JetPlane::JetPlane()
{}

void JetPlane::render()
{
  glShadeModel(GL_SMOOTH);
  glPolygonMode(GL_FRONT,GL_FILL);

  Color::Yellow.render();
  ::render(noseCone, 3);
  Color::Red.render();
  ::render(body, 3);
  Color::Green.render();
  ::render(wings, 4);
  Color::Cyan.render();
  ::render(tail, 7);

  Color::White.render();
  glPolygonMode(GL_FRONT,GL_LINE);
}

• In scene, we can just create the jet at the origin:

Scene:: Scene(Model *model)
{
  foreach (GeometryMap::value_type &value, model->entities)
  {
    string name = value.first;
    Actor *actor;
    if (name == "cube")
    {
      actor = new CubeActor(&value.second);
      animateActors[name] = (AnimateActor*) actor;
    }
    else
    {
      actor = new Actor(&value.second);
    }
    actors.insert(name, actor);
  }
  string jet="jet";
  actors.insert(jet, new JetPlane());
 }

• This should build - and we should see the jet.

Ambient Lighting

• Lets to some experiments with in world.cpp.

• The code we introduce is experimental, and not encapsulated in any way. It is primarily to get familiar with the effects of lighting in OpenGL.

• In World::initalise, enable lighting:

  glEnable(GL_LIGHTING);

• Build and test. Results not impressive, as the plan is now gone (invisible).

• It is in fact still being rendered, but all in black.

• In World::render, change black background to blue:

  Color::Blue.renderClear();

• Build and test.

• Plane is now visible, but completely black.

• Introduce some ambient light - set this as follows:

  GLfloat  ambientLightFull[] = { 1.0f, 1.0f, 1.0f, 1.0f };
  glLightModelfv(GL_LIGHT_MODEL_AMBIENT, ambientLightFull);

• Build and test. Still nothing visible.

• Problem is, we have no material properties set for any of our surfaces.

• We can try a simple gray material for all surfaces:

  float gray[] =  { 0.75f, 0.75f, 0.75f, 1.0f };
  glMaterialfv(GL_FRONT,  GL_AMBIENT_AND_DIFFUSE, gray);

• Build and test - the plane should appear a light gray

• Instead of having everything gray, we can turn on colour tracking. Comment out the last two lines, and replace with these:

  glEnable(GL_COLOR_MATERIAL);
  glColorMaterial(GL_FRONT, GL_AMBIENT_AND_DIFFUSE);

• Build and test - you should have your colours back.

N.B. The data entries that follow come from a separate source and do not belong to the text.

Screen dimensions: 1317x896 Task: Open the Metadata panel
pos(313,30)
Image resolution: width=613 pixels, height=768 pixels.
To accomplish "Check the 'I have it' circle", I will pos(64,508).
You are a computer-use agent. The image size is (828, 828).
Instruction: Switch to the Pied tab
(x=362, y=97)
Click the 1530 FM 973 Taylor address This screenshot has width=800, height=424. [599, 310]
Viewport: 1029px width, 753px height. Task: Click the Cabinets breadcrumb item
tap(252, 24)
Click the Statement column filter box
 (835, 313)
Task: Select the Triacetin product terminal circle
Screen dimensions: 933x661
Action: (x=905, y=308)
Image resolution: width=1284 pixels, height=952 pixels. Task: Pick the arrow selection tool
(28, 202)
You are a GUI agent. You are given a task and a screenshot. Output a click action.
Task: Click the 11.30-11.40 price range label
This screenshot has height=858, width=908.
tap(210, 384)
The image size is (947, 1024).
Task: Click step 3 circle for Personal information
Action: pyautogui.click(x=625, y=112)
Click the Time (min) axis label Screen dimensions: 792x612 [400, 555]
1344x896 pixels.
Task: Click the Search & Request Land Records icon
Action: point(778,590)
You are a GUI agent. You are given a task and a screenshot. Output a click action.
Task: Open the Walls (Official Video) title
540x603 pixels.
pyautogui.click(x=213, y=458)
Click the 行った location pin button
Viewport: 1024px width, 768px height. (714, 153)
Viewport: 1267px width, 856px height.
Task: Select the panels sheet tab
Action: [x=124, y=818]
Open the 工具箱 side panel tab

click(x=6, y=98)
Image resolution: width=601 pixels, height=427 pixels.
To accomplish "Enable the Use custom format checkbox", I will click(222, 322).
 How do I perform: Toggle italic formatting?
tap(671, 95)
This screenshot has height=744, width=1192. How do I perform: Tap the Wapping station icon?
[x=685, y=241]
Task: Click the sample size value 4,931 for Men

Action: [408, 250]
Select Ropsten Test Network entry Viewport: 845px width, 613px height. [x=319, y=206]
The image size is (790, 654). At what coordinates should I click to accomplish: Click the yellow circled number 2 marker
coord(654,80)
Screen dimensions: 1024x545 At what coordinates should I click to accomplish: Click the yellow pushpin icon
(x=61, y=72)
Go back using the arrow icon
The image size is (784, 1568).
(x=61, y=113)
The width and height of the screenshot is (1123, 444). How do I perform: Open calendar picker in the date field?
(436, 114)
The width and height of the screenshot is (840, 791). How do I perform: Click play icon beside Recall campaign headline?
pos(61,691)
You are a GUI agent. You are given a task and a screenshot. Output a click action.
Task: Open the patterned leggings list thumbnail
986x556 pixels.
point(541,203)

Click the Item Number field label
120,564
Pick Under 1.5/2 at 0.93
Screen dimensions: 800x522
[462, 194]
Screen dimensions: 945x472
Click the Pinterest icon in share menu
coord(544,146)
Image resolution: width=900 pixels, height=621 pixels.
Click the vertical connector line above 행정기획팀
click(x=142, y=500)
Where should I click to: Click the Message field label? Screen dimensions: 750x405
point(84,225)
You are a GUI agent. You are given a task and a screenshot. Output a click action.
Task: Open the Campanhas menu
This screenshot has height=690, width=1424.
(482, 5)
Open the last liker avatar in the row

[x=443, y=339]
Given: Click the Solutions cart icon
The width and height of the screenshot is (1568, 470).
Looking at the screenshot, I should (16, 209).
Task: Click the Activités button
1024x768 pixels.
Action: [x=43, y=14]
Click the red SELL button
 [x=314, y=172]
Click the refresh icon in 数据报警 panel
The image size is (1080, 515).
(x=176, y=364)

• Experiment with different values for the ambient light.

• Try half:

  float  ambientLightHalf[] = { 0.5f, 0.5f, 0.5f, 1.0f };

• and default:

  float  ambientLightDefault[] = { 0.2f, 0.2f, 0.2f, 1.0f };

• Observer the results in each instance

Normals

• For lighting to function properly, we need to know "which way is up"

• This requires the computation of Normals.

• This could be implemented as a global function - say in vector3.cpp. Note however, that this is not a member of Vector3.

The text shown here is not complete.